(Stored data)
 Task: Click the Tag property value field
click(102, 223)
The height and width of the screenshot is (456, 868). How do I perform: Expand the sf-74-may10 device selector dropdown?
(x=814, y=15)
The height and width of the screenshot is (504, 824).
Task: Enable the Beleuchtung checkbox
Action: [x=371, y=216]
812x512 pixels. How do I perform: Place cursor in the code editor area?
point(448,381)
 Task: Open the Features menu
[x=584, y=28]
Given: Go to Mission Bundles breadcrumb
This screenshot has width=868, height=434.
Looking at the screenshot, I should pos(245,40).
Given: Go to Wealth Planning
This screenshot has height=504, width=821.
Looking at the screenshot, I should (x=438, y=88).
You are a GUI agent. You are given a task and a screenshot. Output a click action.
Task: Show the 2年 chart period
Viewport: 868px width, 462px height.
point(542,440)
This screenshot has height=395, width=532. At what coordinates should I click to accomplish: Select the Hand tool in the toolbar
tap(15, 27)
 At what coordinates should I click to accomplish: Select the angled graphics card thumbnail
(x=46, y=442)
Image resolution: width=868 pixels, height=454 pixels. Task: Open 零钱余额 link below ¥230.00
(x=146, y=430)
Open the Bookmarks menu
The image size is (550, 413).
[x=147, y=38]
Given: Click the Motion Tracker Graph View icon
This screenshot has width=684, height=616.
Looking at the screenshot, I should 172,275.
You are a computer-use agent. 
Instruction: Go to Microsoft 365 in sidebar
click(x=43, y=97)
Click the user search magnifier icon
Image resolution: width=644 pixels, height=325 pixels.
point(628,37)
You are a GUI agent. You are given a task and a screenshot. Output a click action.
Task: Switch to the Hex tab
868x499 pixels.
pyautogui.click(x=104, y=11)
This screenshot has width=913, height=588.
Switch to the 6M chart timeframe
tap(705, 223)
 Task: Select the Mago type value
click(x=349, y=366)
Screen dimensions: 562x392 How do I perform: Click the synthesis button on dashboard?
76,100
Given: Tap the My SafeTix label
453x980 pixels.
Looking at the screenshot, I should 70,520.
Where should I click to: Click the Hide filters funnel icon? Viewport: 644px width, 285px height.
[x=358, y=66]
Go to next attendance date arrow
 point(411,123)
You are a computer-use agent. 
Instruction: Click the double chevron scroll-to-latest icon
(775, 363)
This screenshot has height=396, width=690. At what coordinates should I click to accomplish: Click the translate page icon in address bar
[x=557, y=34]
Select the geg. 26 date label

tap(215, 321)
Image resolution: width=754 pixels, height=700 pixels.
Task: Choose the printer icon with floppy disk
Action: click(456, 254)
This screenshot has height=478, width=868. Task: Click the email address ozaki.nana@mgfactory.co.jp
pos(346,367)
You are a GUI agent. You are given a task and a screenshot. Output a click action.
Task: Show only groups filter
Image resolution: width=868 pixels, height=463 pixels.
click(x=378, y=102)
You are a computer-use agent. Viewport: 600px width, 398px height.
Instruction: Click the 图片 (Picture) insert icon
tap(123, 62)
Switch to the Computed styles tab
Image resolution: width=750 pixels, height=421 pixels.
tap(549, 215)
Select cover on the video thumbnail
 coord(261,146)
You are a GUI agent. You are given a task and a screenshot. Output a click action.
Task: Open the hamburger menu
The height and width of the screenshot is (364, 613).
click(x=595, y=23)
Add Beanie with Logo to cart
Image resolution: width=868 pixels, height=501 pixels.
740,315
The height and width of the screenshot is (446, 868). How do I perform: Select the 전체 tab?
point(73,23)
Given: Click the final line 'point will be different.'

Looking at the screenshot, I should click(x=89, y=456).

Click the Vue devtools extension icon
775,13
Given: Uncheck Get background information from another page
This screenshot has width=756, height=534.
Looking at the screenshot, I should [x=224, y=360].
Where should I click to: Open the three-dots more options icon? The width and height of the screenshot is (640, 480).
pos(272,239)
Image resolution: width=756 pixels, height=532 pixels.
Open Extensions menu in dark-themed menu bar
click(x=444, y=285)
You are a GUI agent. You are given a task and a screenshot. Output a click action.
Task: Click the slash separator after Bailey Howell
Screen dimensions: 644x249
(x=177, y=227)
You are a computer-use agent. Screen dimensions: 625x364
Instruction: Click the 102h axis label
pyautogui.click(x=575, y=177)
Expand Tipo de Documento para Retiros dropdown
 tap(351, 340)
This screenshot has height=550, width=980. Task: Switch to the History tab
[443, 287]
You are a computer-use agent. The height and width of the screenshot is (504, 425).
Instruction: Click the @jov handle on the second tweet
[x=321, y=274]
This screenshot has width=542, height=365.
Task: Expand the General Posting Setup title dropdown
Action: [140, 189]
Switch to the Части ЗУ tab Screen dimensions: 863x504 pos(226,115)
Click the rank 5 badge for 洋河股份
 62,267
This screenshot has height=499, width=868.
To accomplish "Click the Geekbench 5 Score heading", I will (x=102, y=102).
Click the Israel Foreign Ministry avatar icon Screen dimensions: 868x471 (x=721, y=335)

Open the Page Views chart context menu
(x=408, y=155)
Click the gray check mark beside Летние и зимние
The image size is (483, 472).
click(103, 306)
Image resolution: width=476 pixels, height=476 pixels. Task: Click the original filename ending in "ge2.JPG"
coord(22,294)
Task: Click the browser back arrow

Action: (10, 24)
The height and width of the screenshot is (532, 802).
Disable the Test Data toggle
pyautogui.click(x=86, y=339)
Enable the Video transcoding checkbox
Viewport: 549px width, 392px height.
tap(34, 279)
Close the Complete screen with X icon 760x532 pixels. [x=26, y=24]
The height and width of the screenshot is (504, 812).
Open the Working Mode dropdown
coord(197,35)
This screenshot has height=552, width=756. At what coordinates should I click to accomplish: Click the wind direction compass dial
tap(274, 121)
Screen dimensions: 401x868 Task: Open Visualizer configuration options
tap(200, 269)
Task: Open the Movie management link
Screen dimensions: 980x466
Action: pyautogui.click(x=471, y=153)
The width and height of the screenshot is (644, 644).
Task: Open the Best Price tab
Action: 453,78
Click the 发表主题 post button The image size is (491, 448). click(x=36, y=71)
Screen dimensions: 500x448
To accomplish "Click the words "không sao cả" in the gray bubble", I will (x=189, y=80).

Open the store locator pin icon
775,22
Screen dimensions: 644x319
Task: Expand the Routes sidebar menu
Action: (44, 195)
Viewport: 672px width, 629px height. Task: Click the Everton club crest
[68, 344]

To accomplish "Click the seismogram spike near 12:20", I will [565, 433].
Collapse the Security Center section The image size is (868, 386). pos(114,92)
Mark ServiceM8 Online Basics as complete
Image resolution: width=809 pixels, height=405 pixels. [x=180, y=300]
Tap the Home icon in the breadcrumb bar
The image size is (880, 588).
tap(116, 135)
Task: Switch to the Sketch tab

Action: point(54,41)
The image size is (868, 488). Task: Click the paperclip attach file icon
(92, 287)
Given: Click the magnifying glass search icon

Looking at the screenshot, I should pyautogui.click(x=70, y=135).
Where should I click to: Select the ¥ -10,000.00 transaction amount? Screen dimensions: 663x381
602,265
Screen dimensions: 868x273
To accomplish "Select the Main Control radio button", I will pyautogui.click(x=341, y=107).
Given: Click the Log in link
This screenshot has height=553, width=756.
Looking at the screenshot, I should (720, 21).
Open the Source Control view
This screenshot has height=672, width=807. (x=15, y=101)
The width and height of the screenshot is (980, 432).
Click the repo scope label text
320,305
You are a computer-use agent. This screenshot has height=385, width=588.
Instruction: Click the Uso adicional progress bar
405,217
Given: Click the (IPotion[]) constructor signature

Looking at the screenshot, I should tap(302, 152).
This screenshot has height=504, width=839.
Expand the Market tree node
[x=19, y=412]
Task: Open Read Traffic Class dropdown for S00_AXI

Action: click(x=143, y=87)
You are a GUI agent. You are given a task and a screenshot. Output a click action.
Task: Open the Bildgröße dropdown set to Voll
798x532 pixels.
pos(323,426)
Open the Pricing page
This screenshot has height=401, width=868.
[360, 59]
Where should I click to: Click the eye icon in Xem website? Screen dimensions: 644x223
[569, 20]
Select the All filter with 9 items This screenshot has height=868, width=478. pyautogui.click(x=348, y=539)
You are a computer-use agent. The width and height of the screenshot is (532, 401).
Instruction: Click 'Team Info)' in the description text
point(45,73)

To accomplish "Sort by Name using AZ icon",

* WHAT THE TASK ASKS: If a line in the entries contains "Show", copy it.

* RESPONSE TO THIS EXERCISE:
Task: Show the 2年 chart period
Task: Show only groups filter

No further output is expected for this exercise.